**Exercise requirements**
Write each line out a second time, exactly as shown below.

(Records excerpted from a collection)

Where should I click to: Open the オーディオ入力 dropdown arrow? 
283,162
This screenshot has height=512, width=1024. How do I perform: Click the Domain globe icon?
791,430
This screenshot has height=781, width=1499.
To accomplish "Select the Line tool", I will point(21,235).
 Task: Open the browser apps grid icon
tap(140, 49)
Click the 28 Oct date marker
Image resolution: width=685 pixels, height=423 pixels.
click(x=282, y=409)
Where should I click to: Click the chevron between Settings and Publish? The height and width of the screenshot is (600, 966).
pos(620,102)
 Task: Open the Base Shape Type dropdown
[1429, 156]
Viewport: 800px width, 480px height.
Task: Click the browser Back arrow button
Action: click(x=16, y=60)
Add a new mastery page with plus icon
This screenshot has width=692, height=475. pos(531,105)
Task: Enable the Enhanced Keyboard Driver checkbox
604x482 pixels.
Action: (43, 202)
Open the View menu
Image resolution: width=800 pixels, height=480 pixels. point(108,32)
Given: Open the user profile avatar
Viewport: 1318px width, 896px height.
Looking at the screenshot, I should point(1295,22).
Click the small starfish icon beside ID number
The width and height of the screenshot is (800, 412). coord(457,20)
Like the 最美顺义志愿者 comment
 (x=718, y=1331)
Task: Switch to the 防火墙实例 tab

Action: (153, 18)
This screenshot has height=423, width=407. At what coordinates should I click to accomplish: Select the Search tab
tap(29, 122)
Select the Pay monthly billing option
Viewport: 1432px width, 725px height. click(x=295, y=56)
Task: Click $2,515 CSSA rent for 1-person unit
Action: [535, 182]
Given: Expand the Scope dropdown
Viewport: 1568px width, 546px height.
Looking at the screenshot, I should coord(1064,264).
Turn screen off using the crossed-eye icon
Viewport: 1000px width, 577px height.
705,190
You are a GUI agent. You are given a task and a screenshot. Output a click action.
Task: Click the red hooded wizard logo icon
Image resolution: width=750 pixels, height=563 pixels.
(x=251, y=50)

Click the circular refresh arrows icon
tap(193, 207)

**Solved problem**
Where should I click to: Open the オーディオ入力 dropdown arrow? 
283,162
This screenshot has height=512, width=1024. How do I perform: Click the Domain globe icon?
791,430
This screenshot has height=781, width=1499.
To accomplish "Select the Line tool", I will point(21,235).
 Task: Open the browser apps grid icon
tap(140, 49)
Click the 28 Oct date marker
Image resolution: width=685 pixels, height=423 pixels.
click(x=282, y=409)
Where should I click to: Click the chevron between Settings and Publish? The height and width of the screenshot is (600, 966).
pos(620,102)
 Task: Open the Base Shape Type dropdown
[1429, 156]
Viewport: 800px width, 480px height.
Task: Click the browser Back arrow button
Action: click(x=16, y=60)
Add a new mastery page with plus icon
This screenshot has width=692, height=475. pos(531,105)
Task: Enable the Enhanced Keyboard Driver checkbox
604x482 pixels.
Action: (43, 202)
Open the View menu
Image resolution: width=800 pixels, height=480 pixels. point(108,32)
Given: Open the user profile avatar
Viewport: 1318px width, 896px height.
Looking at the screenshot, I should point(1295,22).
Click the small starfish icon beside ID number
The width and height of the screenshot is (800, 412). coord(457,20)
Like the 最美顺义志愿者 comment
 (x=718, y=1331)
Task: Switch to the 防火墙实例 tab

Action: (153, 18)
This screenshot has height=423, width=407. At what coordinates should I click to accomplish: Select the Search tab
tap(29, 122)
Select the Pay monthly billing option
Viewport: 1432px width, 725px height. click(x=295, y=56)
Task: Click $2,515 CSSA rent for 1-person unit
Action: [535, 182]
Given: Expand the Scope dropdown
Viewport: 1568px width, 546px height.
Looking at the screenshot, I should coord(1064,264).
Turn screen off using the crossed-eye icon
Viewport: 1000px width, 577px height.
705,190
You are a GUI agent. You are given a task and a screenshot. Output a click action.
Task: Click the red hooded wizard logo icon
Image resolution: width=750 pixels, height=563 pixels.
(x=251, y=50)

Click the circular refresh arrows icon
tap(193, 207)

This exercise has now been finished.